§ Required work
How many lines in the records below contain "Screen"? Reply with the number alone.

§ Provided entries
BEGIN

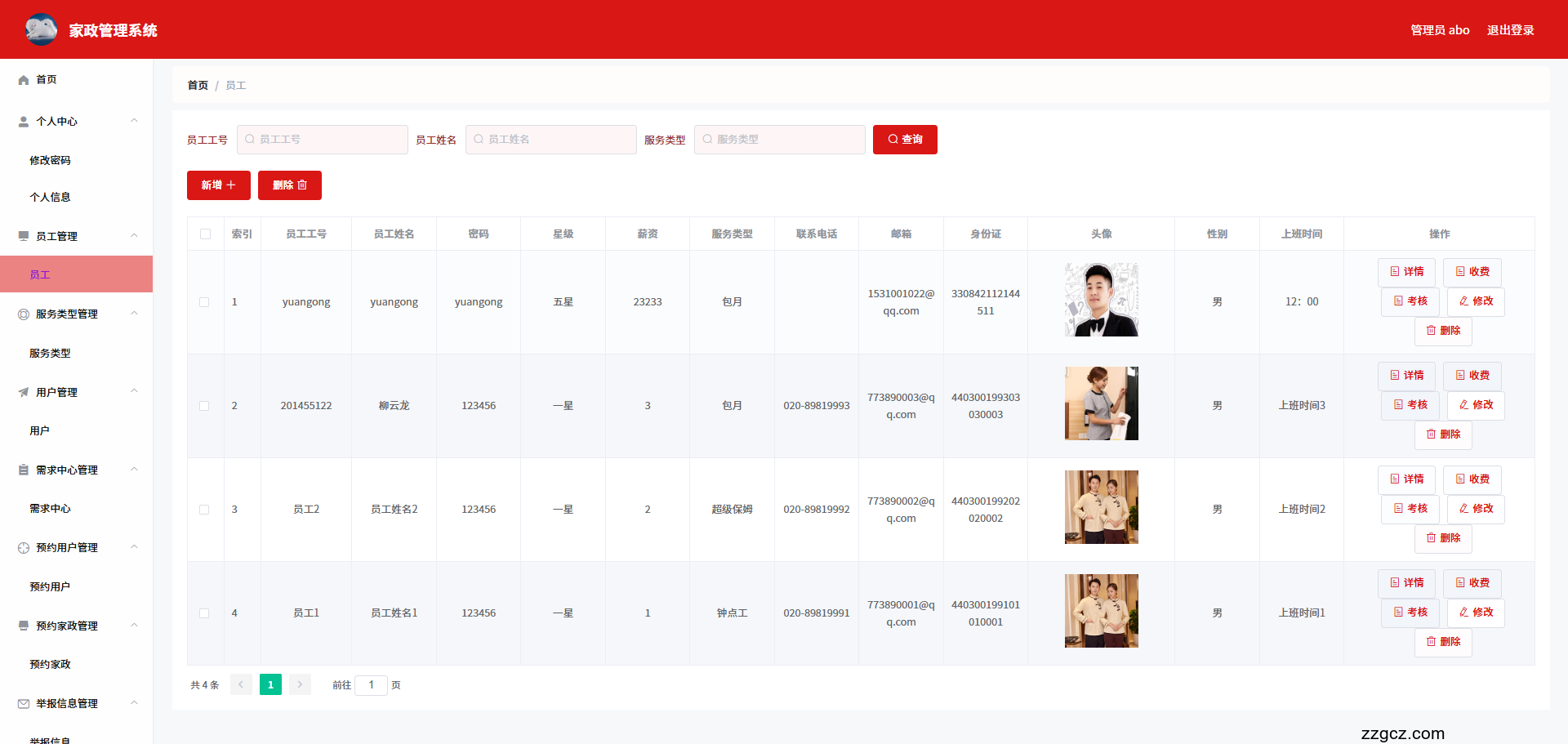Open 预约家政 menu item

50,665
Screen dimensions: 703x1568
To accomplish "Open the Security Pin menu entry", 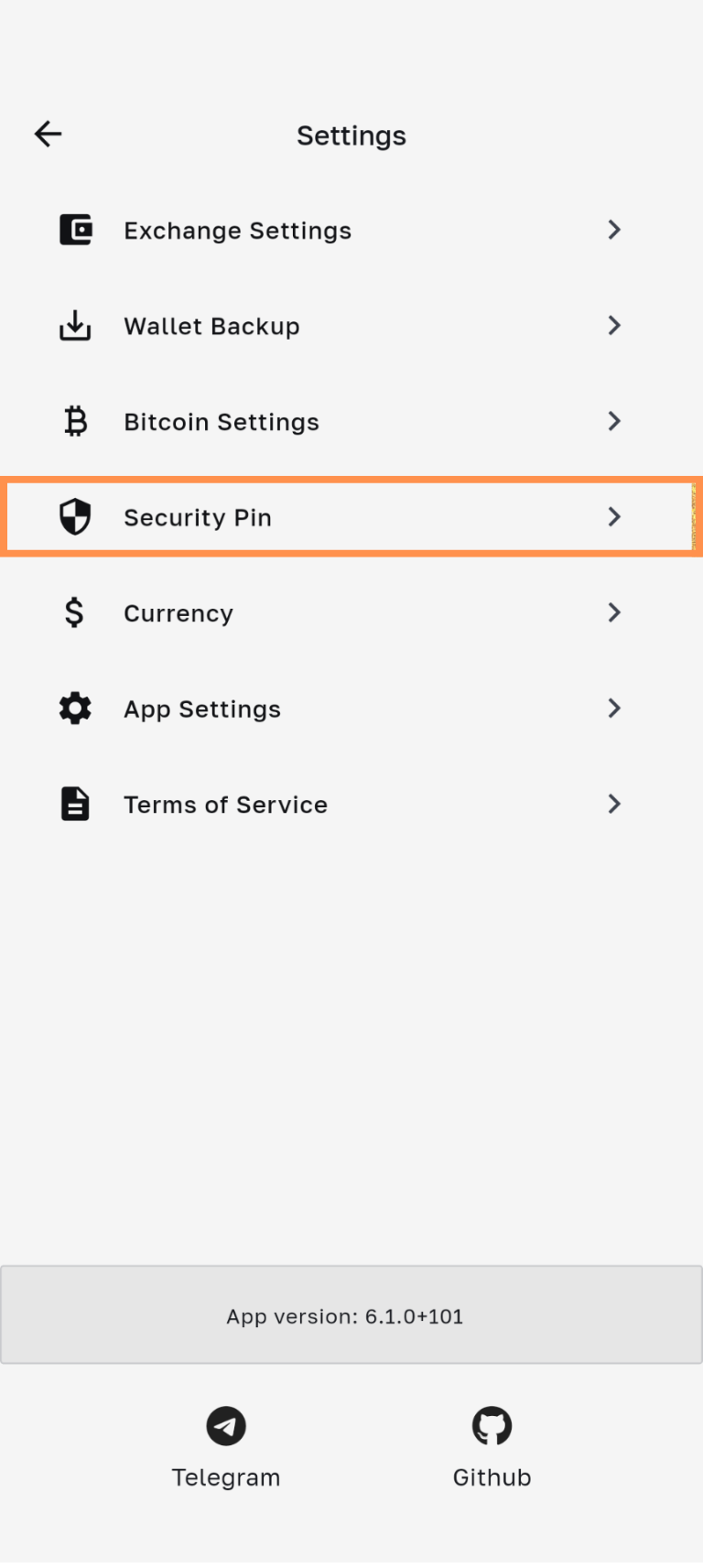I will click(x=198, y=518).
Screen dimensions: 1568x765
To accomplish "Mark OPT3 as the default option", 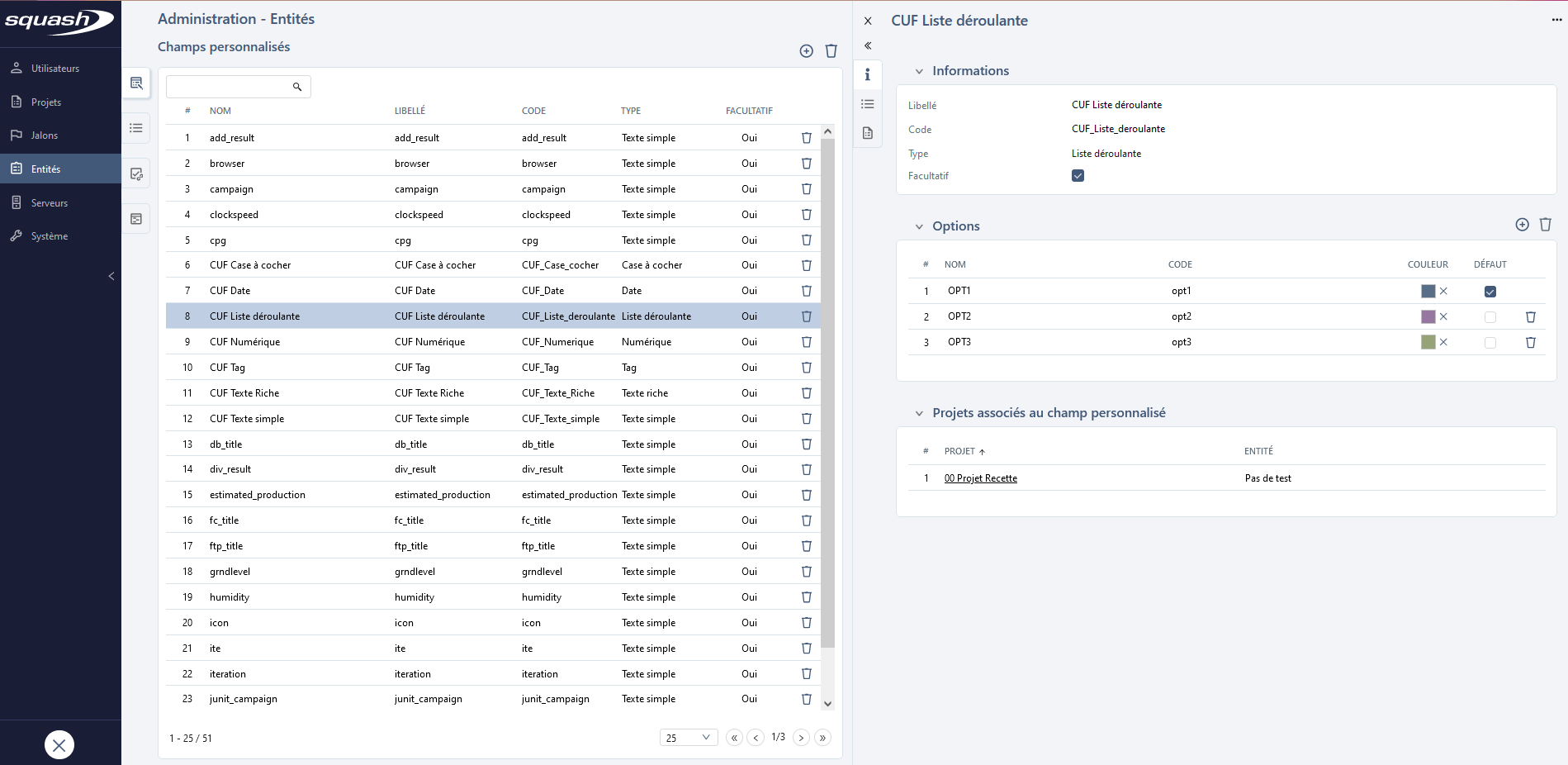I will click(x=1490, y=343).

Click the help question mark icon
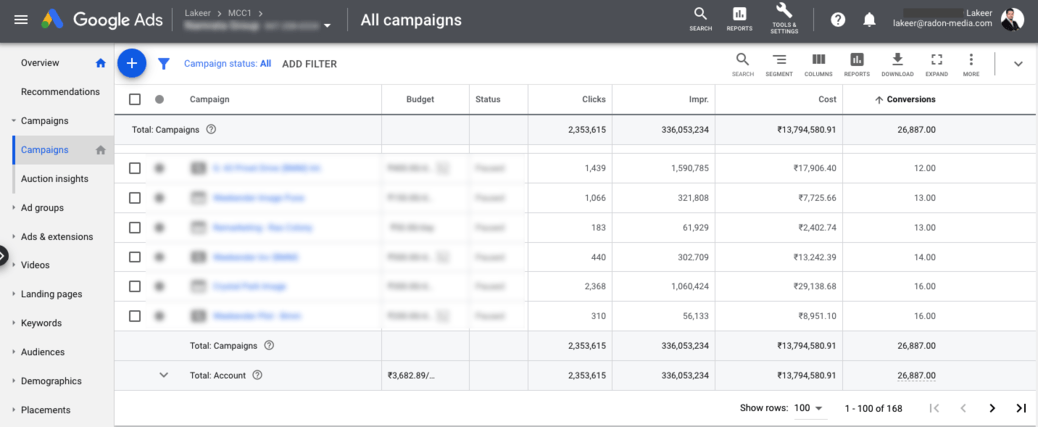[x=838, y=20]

END

§ Task response
2